▶ **What is required**
How many lines in these entries contain the string "target"? Reply with the number alone.

▶ **Material provided**
---
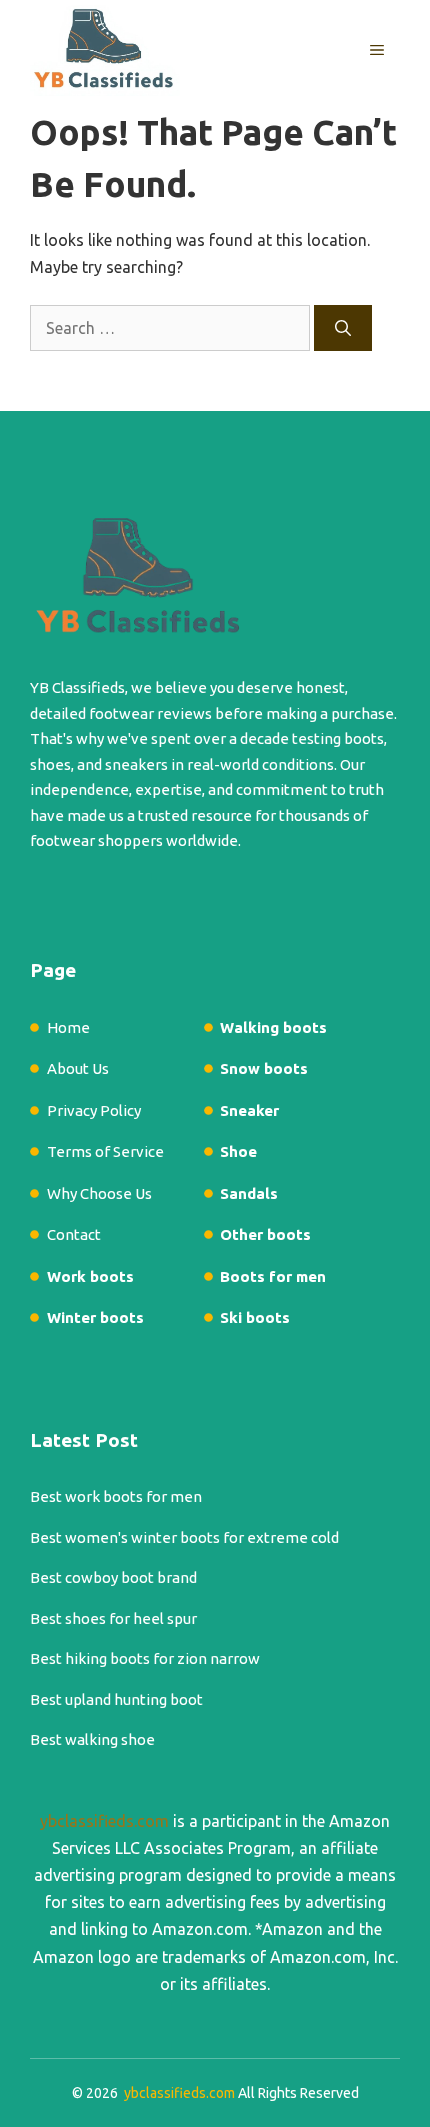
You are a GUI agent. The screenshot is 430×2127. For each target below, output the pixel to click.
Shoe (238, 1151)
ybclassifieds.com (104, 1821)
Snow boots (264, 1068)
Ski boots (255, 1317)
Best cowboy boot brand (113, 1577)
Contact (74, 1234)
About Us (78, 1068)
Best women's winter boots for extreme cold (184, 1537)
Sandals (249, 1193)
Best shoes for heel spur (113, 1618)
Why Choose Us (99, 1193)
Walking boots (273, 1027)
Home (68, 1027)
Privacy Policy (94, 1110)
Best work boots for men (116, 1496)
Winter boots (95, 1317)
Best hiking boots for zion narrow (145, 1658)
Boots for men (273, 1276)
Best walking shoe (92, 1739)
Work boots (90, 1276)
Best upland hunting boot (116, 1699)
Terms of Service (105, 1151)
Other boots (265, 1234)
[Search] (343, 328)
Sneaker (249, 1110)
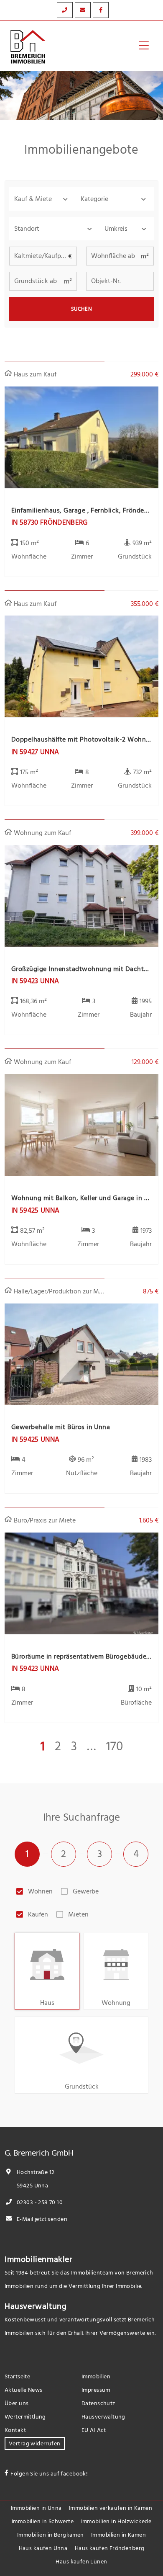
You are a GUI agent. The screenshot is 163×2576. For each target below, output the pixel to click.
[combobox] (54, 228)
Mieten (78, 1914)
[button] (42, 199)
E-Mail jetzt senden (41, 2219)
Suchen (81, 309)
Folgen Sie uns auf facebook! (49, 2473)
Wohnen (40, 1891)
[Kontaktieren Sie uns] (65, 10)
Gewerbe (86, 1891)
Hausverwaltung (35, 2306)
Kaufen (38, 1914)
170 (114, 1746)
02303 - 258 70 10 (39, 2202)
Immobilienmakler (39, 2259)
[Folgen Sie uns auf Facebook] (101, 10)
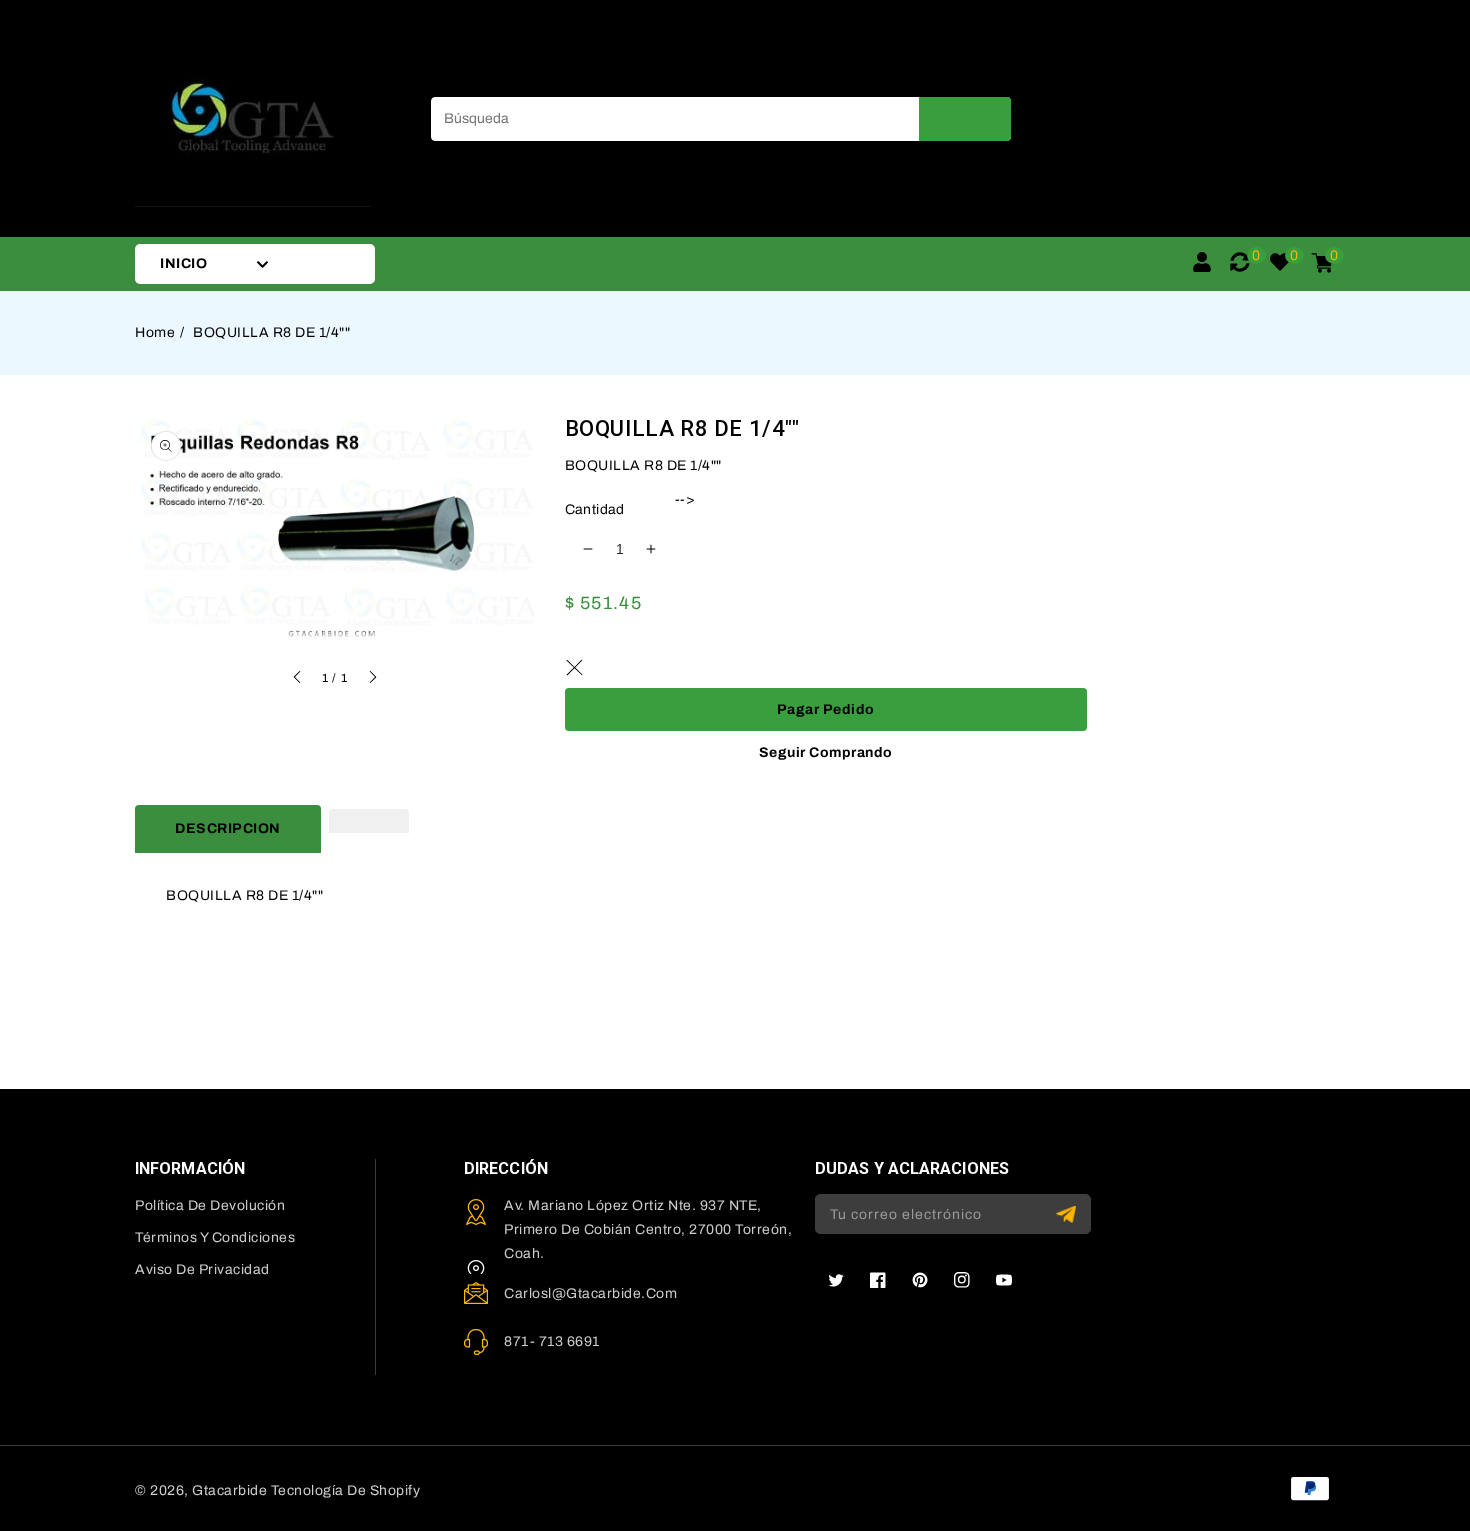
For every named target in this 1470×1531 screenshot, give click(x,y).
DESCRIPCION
---
▶ **Solution to the problem**
3